Voilà comment le capital est en train d’anéantir tout simplement l’exercice de la profession tel que nous pouvons encore l’exercer au niveau de la réalisation des habitations individuelles, et nous dirige vers un modèle plutôt nord-américain où les acquéreurs conçoivent in fine leur construction en collaboration directe avec le bâtisseur (qui se dévoile sous le nom de sociétés qui finissent en contractor, c’est dans l’air du temps) et s’attachent les services d’un décorateur pour embellir la chose. Ce processus trouve et là encore, en Copy un allier docile mais encore pour combien de temps. Car Copy ne voit pas qu’il est en train lui-même de scier la branche sur laquelle il est assis. à voir son incompétence en matière de conception, autant dire qu’il en faut peu pour que la maison individuelle se passe des services d’un architecte pour la maîtrise d’œuvre. Architecte à qui l’on impose un carcan administratif de plus en plus chronophage avec des documents qui dépassent souvent et ses compétences, et ses prérogatives dont il devient
in fine responsable ! Métier rêvé, métier fantasmé, et pourtant métier perçu à travers un prisme déformant.

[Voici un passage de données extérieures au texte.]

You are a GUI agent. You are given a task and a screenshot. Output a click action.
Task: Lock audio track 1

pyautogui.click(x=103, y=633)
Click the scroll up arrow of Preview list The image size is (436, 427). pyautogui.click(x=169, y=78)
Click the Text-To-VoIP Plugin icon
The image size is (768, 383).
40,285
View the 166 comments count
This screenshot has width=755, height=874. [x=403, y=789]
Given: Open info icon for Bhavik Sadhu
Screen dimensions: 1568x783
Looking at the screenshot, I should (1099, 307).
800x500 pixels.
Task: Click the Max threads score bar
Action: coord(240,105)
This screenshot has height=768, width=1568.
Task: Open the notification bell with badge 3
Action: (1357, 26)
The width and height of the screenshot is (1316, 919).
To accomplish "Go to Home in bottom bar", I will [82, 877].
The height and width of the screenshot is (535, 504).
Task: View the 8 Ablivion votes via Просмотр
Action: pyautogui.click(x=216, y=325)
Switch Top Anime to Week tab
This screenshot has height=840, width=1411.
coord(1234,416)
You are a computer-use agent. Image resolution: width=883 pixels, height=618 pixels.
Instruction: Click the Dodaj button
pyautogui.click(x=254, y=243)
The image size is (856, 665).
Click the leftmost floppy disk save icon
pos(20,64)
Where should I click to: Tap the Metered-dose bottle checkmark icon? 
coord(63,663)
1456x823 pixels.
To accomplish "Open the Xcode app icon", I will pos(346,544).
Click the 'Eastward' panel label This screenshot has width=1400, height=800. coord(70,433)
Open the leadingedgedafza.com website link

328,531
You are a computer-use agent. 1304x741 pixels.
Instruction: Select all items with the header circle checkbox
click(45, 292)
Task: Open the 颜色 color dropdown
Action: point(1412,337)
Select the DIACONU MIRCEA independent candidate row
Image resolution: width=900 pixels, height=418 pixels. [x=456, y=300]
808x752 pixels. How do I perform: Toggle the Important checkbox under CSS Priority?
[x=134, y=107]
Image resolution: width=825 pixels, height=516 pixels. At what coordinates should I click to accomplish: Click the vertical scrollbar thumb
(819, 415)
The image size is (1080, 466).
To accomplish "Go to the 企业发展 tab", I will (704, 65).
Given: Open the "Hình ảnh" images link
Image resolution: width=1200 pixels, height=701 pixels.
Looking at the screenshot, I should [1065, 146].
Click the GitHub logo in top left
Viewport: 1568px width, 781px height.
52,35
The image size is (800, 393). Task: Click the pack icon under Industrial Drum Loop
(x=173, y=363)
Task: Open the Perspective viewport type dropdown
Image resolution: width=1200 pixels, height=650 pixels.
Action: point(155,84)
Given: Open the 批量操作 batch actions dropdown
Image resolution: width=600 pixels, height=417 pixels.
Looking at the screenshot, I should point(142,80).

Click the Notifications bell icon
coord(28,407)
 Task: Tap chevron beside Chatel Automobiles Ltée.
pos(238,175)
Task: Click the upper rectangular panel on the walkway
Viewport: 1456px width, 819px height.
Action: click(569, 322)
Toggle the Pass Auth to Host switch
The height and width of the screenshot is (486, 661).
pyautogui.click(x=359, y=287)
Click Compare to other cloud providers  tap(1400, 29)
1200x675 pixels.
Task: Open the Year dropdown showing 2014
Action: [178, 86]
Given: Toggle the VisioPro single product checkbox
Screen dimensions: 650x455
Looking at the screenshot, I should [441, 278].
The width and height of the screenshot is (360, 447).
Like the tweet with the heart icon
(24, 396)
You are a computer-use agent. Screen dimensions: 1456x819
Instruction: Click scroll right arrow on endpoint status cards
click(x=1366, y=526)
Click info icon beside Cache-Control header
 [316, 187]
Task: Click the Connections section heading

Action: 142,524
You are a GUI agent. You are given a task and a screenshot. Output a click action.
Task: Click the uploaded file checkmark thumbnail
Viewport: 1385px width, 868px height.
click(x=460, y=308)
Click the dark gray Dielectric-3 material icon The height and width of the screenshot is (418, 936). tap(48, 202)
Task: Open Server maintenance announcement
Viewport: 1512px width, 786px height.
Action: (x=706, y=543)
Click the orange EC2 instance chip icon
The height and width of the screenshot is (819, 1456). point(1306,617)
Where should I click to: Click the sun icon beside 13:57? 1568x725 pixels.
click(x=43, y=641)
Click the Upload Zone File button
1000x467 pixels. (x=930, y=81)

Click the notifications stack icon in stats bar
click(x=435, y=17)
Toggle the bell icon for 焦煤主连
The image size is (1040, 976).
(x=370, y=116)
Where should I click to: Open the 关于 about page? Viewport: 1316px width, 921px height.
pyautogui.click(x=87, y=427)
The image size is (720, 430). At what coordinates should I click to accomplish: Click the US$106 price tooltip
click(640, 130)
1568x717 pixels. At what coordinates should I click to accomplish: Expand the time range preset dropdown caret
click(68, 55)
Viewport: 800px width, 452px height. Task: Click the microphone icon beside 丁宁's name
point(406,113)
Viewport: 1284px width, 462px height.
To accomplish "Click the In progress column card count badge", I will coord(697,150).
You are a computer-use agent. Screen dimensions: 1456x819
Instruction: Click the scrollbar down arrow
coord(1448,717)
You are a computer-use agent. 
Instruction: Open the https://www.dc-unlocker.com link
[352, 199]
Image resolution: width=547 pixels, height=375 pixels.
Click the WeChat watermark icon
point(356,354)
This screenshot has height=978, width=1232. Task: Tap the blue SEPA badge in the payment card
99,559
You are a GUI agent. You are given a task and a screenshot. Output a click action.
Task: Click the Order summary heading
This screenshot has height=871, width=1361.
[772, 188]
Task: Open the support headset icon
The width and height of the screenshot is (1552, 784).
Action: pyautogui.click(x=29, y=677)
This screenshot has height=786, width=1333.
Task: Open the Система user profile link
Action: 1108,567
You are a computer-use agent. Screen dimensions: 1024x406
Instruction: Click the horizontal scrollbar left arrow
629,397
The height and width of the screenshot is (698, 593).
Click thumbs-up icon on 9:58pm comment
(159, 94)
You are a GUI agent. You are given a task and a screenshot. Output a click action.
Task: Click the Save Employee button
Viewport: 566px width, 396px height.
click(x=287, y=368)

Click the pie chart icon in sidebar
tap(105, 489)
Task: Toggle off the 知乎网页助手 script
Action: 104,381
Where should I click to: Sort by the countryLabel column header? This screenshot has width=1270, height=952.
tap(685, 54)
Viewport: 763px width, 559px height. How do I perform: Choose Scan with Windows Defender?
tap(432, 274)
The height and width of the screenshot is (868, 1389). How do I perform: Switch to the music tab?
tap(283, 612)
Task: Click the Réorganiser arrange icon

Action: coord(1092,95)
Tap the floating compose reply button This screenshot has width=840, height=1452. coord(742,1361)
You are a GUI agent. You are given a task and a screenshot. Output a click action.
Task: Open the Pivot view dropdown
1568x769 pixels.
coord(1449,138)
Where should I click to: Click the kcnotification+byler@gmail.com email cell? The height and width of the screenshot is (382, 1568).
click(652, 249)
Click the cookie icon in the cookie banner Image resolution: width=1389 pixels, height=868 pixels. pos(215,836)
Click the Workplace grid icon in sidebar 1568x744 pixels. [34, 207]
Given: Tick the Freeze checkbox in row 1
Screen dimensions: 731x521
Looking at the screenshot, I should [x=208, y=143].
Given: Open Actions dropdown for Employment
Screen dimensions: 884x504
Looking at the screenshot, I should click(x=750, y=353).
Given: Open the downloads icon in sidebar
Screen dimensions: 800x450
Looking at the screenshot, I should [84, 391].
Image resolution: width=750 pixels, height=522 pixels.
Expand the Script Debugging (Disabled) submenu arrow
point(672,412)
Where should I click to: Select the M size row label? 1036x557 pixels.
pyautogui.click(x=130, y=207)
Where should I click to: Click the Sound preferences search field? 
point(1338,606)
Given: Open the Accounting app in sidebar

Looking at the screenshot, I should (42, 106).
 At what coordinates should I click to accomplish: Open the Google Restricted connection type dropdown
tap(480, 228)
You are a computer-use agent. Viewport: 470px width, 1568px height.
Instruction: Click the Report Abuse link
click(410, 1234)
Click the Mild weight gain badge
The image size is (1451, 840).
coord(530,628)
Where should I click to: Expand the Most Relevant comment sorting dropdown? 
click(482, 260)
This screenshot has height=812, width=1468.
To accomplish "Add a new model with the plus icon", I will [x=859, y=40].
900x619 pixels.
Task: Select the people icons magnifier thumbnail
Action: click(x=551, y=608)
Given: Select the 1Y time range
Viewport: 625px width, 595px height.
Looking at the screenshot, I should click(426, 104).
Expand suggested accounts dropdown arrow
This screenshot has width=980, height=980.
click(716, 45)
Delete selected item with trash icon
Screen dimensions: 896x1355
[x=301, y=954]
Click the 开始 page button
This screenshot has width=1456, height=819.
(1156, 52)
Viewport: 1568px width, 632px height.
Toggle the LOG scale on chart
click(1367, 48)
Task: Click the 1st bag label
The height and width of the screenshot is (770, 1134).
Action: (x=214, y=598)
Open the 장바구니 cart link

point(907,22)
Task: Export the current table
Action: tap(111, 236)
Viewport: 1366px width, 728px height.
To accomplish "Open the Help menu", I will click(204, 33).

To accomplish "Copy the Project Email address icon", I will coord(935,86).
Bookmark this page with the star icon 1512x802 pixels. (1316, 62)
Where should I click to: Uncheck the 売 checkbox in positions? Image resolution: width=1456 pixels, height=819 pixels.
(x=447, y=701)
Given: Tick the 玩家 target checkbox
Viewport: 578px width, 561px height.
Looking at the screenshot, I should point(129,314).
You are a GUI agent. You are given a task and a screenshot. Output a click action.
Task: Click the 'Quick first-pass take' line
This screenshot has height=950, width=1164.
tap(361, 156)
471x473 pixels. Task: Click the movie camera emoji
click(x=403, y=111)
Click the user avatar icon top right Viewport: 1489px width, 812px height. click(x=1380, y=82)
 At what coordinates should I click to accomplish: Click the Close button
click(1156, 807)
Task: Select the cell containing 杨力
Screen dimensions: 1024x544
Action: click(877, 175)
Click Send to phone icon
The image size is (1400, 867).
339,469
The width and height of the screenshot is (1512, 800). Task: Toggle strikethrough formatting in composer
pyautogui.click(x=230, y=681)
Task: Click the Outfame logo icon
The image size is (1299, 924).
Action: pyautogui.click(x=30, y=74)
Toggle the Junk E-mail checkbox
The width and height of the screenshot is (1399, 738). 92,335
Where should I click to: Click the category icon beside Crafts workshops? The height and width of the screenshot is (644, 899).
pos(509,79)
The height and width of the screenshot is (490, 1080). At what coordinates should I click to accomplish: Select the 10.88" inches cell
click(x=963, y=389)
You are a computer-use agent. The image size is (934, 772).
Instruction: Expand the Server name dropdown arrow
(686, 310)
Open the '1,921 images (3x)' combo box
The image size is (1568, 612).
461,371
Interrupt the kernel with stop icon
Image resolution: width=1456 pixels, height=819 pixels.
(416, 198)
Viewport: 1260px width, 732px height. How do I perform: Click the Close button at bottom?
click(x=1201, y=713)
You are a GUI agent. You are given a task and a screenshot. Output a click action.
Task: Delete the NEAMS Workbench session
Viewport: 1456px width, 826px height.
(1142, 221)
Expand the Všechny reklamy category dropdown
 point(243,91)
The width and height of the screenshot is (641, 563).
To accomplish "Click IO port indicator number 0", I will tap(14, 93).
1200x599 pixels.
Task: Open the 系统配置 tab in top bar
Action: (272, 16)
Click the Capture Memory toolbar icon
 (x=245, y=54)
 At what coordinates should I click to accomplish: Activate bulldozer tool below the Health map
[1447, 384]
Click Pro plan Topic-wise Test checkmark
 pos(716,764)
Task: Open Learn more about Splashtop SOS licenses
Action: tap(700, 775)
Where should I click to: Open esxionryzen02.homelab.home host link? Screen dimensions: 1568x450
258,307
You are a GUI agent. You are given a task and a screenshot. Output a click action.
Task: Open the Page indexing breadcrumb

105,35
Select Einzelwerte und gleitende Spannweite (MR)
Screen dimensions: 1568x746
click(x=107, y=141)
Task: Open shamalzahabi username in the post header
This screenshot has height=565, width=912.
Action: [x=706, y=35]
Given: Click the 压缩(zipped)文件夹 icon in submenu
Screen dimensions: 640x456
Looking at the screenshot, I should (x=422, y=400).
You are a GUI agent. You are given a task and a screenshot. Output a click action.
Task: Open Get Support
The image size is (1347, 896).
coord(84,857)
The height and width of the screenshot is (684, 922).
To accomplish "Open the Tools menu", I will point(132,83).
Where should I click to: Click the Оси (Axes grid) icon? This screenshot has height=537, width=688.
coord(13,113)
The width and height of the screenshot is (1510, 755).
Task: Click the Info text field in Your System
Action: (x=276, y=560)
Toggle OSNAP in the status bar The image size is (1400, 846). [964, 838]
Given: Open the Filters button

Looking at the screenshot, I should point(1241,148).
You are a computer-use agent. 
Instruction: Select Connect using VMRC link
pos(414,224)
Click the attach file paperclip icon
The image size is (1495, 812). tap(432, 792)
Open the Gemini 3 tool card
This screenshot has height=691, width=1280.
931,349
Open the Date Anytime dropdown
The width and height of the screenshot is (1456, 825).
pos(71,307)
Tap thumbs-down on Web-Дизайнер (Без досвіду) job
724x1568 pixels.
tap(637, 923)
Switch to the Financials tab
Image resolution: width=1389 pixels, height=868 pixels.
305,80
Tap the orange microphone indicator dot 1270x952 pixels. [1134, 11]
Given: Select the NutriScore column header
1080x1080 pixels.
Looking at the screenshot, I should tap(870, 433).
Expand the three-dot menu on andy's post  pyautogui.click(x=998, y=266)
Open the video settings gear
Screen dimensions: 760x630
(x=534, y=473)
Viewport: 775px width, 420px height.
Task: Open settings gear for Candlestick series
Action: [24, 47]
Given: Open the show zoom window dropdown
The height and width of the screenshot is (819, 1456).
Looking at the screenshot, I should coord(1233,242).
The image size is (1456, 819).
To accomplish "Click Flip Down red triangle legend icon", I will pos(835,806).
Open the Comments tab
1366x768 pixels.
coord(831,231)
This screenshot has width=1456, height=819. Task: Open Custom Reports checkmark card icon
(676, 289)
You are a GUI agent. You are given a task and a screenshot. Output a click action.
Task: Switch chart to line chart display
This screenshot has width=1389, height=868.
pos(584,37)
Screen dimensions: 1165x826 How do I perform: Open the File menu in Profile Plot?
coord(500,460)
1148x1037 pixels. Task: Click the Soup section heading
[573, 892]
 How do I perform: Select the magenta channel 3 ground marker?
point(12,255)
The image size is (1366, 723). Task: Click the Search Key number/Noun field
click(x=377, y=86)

 À l’aune d’une période incertaine marquée par des exigences nouvelles liées au développement humain, aux prises de consciences environnementales et climatiques et aux diverses problèmes socio-économiques. Notre société est en pleine mutation. Et de par là même, ses territoires subissent des bouleversements.

Les grandes villes du royaume doivent se repenser. Au regard des défis
qui se profilent à l’horizon, l’architecte a pleinement son rôle à jouer dans le développement urbain et sociétal des villes, en somme dans le « vivre ensemble ».
Au lieu de cela, et depuis 1986 et le discours royal, malheureusement nous le contenons dans un rôle de plus en en plus « accessoire » (concepteur de plaquettes A3). Pourtant le salut de notre profession, ne passera que par le repositionnement franc et sincère de notre rôle sociétal au centre de la question du développement de nos villes et de nos milieux de vie.

Nous avons l’architecture que l’on mérite ! Pour ma part, quand j’entends les propos de ma gamine, j’aime à croire que la conscience architecturale est chose héréditaire, et sur ce coup, j’ai bien conçu.